APRA is consulting on changes to the implementation schedule for initial margin requirements in Australia, in line with the one-year phased extension granted by BCBS and IOSCO last month.
APRA (the Australian Prudential Regulation Authority) has issued a letter to all regulated institutions on proposed amendments to margin requirements to align with updates to the global framework.
The margin requirements were part of a series of reforms agreed by G20 countries to enhance stability and transparency in OTC derivatives markets in the aftermath of the 2018 global financial crisis.
In March 2015, the BCBS (Basel Committee on Banking Supervision) and IOSCO (International Organization of Securities Commissions) set out a differential implementation schedule for initial margin requirements according to an institution’s AANA (aggregate average notional amount) of non-centrally cleared derivatives.
Australia’s prudential standard for margining and risk mitigation for non-centrally cleared derivatives (CPS 226) came into effect from 1 March 2017. It applies to all ADIs (authorised deposit-taking institutions), general insurers, life companies and superannuation entities, particularly those that transact in material levels of non-centrally cleared derivatives.

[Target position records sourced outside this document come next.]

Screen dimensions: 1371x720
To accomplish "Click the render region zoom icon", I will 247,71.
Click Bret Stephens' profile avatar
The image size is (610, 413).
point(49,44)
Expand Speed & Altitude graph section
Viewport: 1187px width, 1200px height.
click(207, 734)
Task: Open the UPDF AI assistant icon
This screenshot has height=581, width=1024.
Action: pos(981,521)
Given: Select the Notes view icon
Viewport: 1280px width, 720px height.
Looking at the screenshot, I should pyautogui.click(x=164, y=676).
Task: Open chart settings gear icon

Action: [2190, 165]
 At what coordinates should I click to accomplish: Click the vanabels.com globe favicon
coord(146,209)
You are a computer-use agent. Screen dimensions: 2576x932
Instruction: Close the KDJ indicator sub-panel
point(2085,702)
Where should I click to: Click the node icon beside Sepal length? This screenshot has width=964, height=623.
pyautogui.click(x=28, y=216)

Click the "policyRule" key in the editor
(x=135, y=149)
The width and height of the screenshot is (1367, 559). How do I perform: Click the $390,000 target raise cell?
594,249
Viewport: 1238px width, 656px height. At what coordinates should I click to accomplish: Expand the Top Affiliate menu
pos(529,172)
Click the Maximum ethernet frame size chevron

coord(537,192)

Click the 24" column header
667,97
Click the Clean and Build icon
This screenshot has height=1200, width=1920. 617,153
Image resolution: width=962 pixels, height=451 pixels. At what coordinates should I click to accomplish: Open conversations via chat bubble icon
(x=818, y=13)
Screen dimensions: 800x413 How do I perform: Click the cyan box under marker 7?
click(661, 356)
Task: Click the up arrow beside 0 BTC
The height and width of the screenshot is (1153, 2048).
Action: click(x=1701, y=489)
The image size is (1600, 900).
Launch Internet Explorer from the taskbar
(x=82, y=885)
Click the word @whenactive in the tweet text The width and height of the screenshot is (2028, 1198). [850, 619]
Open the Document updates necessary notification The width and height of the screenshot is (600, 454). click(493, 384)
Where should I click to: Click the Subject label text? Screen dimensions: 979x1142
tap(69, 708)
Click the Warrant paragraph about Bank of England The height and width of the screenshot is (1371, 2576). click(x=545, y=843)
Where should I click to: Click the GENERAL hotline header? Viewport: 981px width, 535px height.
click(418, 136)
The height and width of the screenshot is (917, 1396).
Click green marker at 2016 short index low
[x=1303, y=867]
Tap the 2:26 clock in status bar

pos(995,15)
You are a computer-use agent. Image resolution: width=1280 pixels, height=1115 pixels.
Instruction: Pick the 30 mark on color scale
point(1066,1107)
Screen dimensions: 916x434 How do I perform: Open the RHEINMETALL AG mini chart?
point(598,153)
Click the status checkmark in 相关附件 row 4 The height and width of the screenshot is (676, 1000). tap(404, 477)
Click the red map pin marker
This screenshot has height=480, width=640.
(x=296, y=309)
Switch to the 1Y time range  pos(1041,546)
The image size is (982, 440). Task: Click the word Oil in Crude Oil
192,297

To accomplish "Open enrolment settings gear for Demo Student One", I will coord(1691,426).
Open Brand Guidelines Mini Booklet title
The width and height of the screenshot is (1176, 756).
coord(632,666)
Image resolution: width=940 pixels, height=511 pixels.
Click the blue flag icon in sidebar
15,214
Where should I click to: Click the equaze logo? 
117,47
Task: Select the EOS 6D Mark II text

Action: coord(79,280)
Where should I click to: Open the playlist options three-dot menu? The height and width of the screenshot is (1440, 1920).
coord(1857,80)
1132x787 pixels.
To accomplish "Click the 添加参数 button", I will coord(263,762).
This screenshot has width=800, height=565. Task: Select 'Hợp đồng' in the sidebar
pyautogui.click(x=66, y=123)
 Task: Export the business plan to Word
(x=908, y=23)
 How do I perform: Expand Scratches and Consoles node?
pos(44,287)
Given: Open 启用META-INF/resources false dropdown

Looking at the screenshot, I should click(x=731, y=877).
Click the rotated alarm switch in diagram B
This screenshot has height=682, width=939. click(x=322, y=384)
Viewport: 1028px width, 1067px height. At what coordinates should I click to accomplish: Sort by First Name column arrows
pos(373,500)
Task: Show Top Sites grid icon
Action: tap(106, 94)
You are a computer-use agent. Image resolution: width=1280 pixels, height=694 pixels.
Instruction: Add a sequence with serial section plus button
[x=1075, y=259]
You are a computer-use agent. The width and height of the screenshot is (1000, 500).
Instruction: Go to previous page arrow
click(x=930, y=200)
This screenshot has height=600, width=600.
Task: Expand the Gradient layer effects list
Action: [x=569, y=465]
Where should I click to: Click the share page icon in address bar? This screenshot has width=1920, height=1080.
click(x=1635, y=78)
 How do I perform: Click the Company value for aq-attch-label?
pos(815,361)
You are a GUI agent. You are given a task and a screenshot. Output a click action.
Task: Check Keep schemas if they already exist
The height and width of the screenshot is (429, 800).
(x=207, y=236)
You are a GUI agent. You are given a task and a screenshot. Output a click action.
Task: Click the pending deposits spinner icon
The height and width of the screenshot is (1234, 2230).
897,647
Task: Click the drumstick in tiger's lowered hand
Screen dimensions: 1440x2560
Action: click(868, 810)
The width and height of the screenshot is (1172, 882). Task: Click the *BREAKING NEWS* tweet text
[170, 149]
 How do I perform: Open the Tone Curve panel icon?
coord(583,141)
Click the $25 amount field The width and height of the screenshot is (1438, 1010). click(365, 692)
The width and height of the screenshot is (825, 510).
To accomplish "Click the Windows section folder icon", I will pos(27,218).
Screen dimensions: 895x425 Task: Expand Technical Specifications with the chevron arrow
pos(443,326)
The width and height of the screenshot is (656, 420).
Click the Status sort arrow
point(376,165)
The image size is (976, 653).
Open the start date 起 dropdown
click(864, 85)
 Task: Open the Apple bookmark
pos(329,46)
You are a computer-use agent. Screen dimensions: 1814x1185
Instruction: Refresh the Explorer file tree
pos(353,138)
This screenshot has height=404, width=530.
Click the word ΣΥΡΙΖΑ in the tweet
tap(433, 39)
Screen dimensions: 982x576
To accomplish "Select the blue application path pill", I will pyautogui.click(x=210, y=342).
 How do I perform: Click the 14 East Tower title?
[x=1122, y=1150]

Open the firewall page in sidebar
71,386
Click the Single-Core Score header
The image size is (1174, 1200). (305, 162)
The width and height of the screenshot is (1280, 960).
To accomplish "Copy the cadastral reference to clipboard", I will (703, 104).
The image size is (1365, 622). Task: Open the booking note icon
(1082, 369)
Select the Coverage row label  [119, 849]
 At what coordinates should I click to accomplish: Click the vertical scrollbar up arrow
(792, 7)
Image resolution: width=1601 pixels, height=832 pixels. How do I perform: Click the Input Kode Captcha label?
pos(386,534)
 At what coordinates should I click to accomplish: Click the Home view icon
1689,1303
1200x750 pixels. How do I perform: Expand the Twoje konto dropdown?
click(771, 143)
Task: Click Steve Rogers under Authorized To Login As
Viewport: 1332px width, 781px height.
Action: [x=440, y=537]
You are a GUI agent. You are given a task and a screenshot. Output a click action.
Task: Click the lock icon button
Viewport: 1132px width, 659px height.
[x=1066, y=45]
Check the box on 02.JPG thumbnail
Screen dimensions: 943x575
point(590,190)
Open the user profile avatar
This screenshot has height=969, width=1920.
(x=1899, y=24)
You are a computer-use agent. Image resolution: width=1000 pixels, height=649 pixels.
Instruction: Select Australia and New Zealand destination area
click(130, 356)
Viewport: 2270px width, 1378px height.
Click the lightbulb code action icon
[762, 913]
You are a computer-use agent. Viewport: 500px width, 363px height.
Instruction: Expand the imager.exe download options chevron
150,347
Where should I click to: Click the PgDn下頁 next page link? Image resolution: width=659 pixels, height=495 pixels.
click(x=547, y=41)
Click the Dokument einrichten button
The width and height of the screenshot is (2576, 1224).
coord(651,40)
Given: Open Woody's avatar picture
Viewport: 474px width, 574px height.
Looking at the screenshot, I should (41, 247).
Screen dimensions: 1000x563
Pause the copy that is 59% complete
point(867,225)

In July 2019, the BCBS and IOSCO announced a one-year phased extension of the 5th and final phase of initial margin implementation, under which covered entities with AANA of non-centrally cleared derivatives greater than EUR 50 billion will be subject to margin requirements from 1 September 2020, and those with AANA greater than EUR 8 billion from 1 September 2021.
In line with this, APRA has commenced a consultation on revisions to CPS 226 to extend the implementation timeline for margin requirements an additional year, whereby firms with AANA over AUD 75 billion will have to comply from 1 September 2020, and those with AANA over AUD 12 billion by September 2021.
APRA also proposes to clarify that covered entities are not required to have initial margin documentation, custodial arrangements and operational processes in place for posting and collecting initial margin in cases where the bilateral initial margin amount for a particular trading relationship is less than the AUD 75 million initial margin threshold, in line with BCBS-IOSCO’s March announcement.
However, APRA would expect covered entities to act diligently to monitor their exposures and ensure they have the required arrangements in place as they approach the threshold, the letter says.
APRA is also proposing to amend the list of foreign bodies whose margin requirements are approved for substituted compliance to include UK regulators, to ensure a smooth transition and greater certainty in the event of Brexit.
The draft revisions to CPS 226 – set out in the appendix of APRA’s letter – are open for comment for two weeks, i.e. until 28 August.